Why You’ll Love This Recipe

I love how customizable and convenient these Breakfast Rolls are. They’re portable, freezer-friendly, and easy to reheat. I can prepare them ahead of time and enjoy a hot, homemade breakfast even on the busiest mornings. They’re perfect for brunch, meal prep, or holiday mornings when I want something hearty without much effort.

ingredients

(Here’s a tip: Check out the full list of ingredients and measurements in the recipe card below.)

  • Refrigerated crescent roll dough or pizza dough

  • Eggs

  • Milk

  • Cooked bacon, sausage, or ham

  • Shredded cheddar or mozzarella cheese

  • Salt and pepper

  • Butter (optional for brushing tops)

  • Chopped green onions or herbs (optional for garnish)

directions

  1. I preheat the oven to 375°F (190°C) and line a baking sheet with parchment paper.

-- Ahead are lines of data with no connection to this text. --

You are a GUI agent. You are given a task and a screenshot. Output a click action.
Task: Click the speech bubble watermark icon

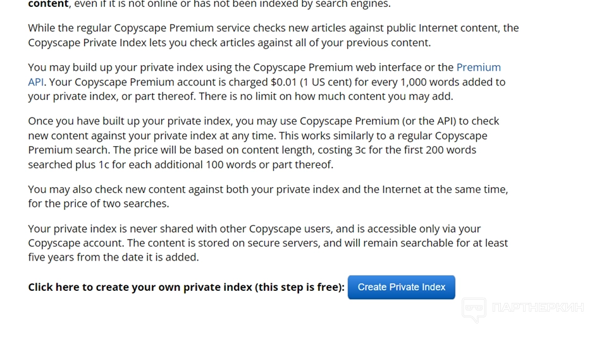[x=474, y=309]
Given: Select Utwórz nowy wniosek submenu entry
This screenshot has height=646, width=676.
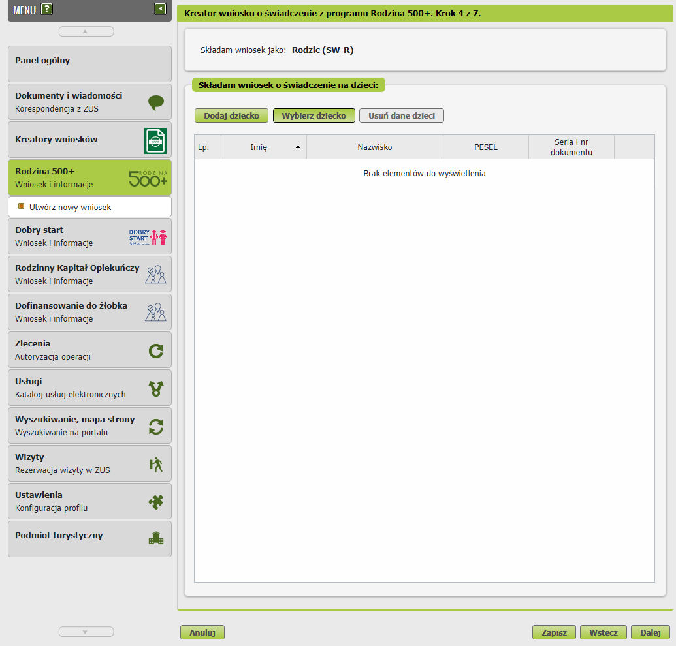Looking at the screenshot, I should pos(70,207).
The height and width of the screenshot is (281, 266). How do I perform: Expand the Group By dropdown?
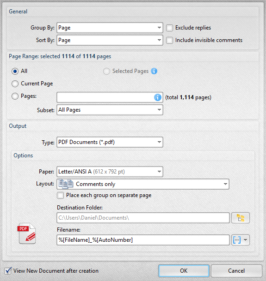coord(110,28)
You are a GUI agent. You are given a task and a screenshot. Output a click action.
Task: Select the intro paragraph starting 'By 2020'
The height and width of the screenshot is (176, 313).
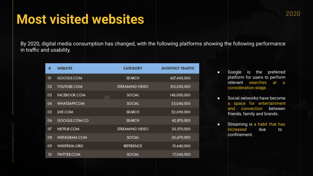(x=153, y=47)
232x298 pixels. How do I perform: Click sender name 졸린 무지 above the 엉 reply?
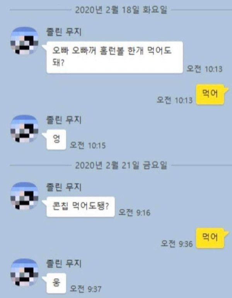(64, 120)
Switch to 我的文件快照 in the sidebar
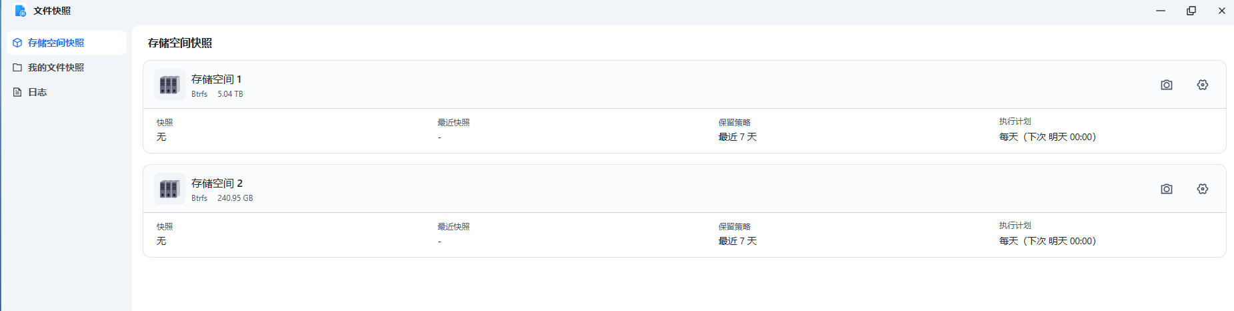Image resolution: width=1234 pixels, height=311 pixels. click(56, 67)
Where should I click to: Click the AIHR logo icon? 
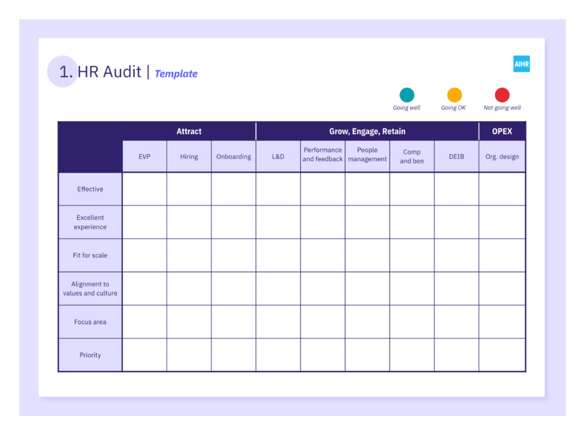[x=521, y=64]
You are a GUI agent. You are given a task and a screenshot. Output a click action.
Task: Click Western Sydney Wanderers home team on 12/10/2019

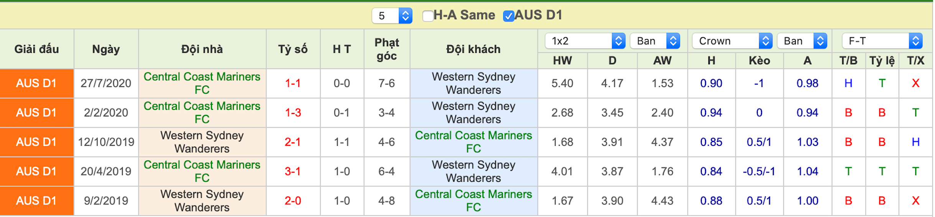(x=202, y=142)
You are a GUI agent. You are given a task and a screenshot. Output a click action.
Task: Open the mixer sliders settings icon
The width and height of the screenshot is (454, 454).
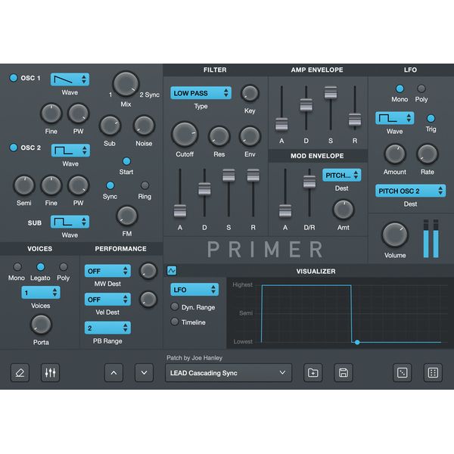[x=50, y=372]
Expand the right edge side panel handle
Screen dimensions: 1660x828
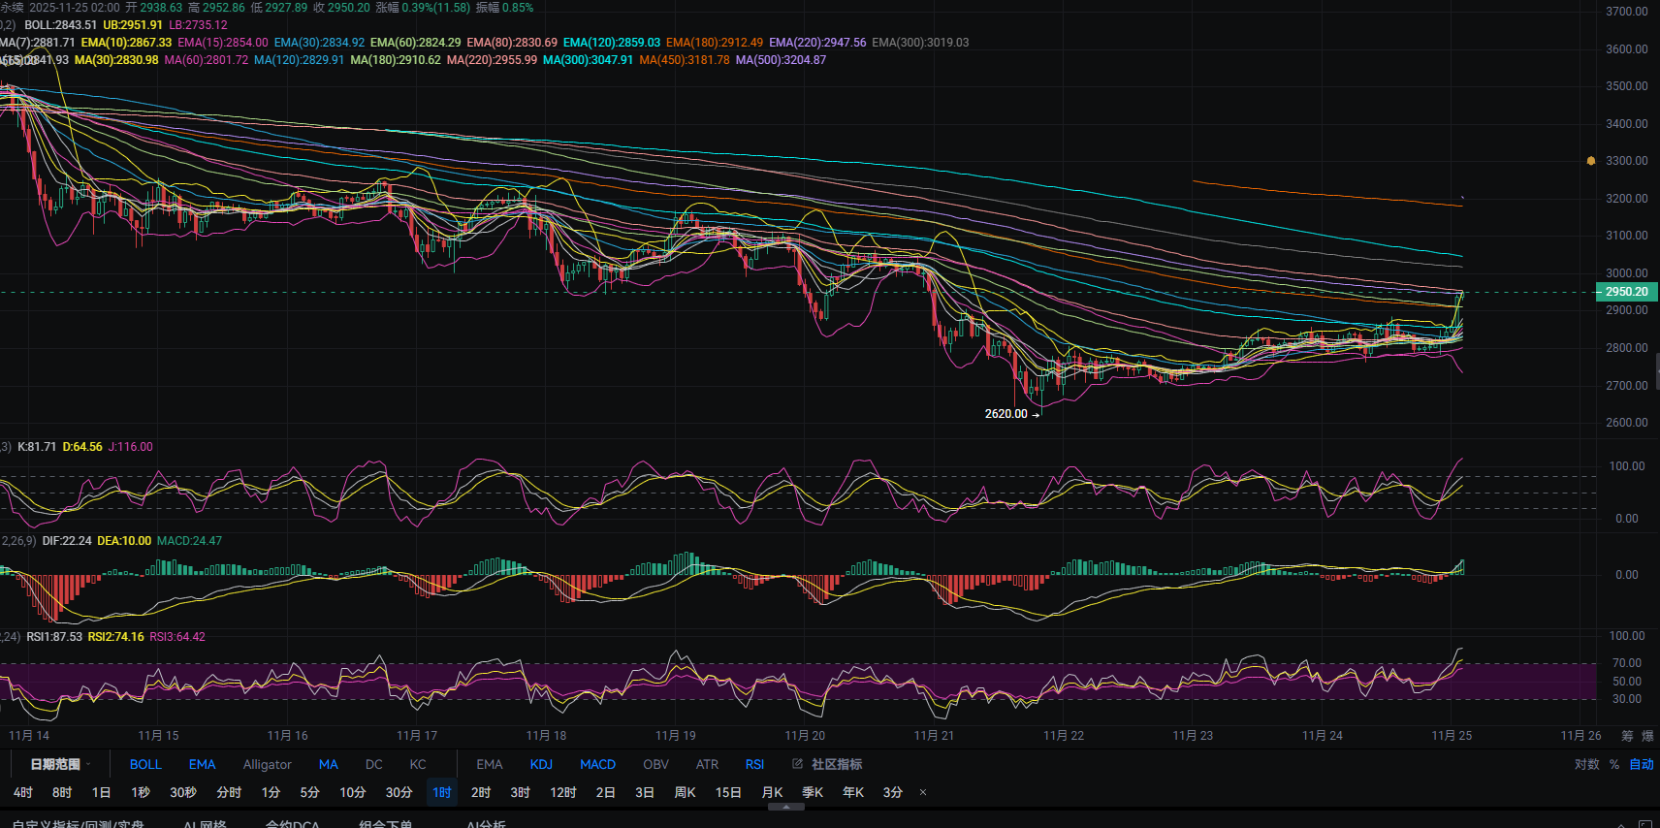[1656, 369]
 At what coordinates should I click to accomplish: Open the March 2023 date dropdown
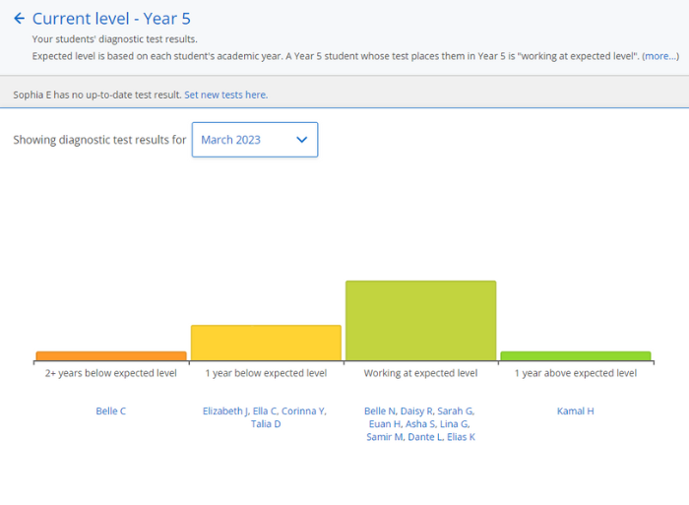(254, 140)
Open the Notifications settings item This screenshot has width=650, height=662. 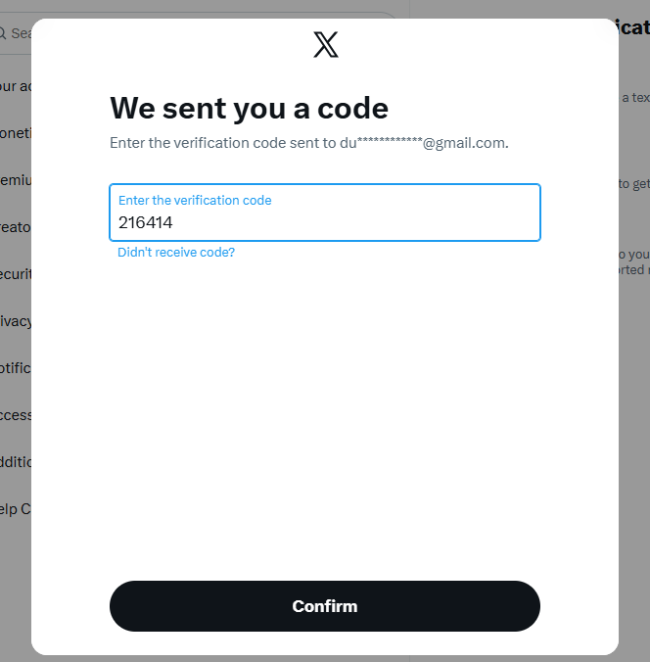click(15, 368)
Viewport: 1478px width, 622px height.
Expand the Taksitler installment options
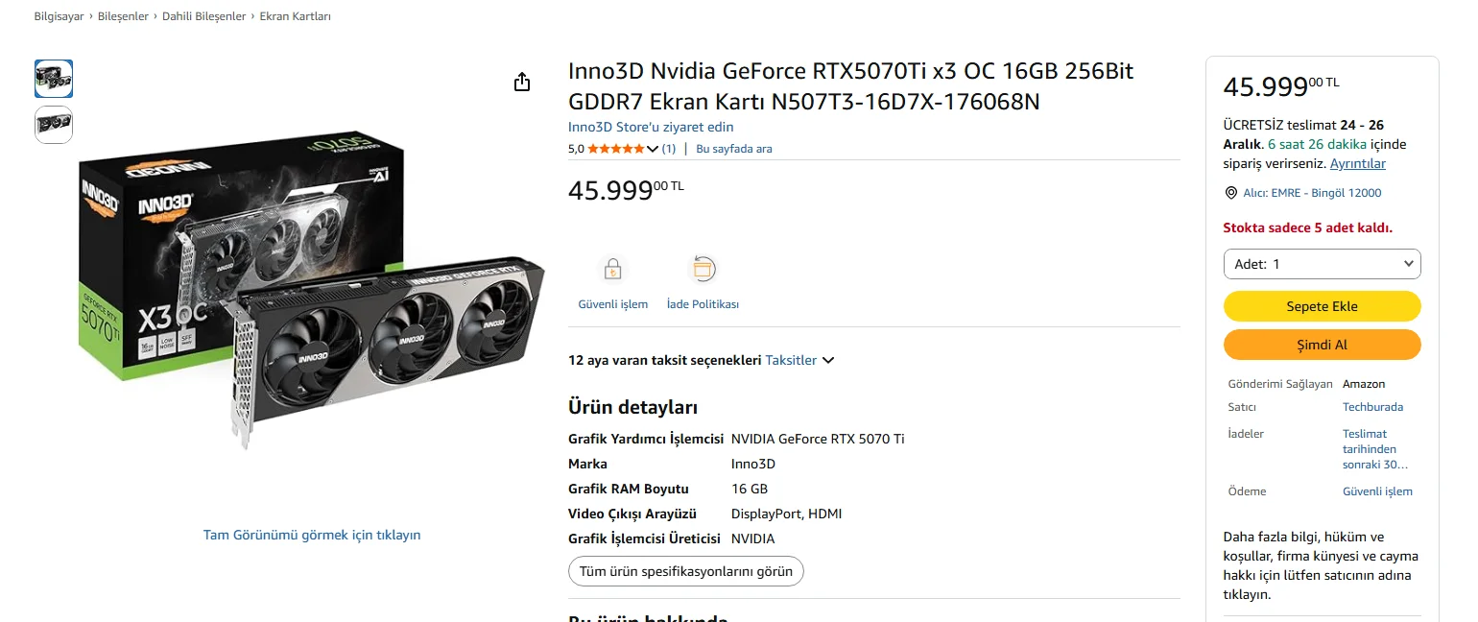pos(799,361)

  2. In a skillet, I scramble the eggs with a splash of milk, salt, and pepper until just cooked through.

  3. I roll out the dough and cut it into rectangles or triangles, depending on the type.

  4. I layer scrambled eggs, cooked meat, and cheese onto each piece of dough.

  5. I roll or fold the dough over the filling and pinch the seams closed.

  6. I place the rolls seam-side down on the baking sheet.

  7. I brush the tops with melted butter for a golden finish.

  8. I bake for 15–20 minutes, until the rolls are puffed and golden brown.

  9. I let them cool slightly before serving or packing them up.

Servings and timing

This recipe makes 8 rolls.
Prep time: 15 minutes
Cook time: 20 minutes
Total time: 35 minutes

Variations

Sometimes I add sautéed veggies like bell peppers, onions, or spinach to the filling. For a spicy version, I mix in jalapeños or pepper jack cheese. I’ve even made sweet versions using cinnamon, brown sugar, and cream cheese filling for a breakfast treat. The base is flexible, so I swap meats and cheeses based on what I have on hand.

storage/reheating

I store leftovers in the fridge for up to 4 days in an airtight container. To reheat, I pop them in the microwave for about 30–45 seconds or rewarm them in a 350°F oven for 5–7 minutes. I also freeze them after baking; when I’m ready to eat, I thaw them overnight and reheat as usual.

FAQs

Can I make Breakfast Rolls ahead of time?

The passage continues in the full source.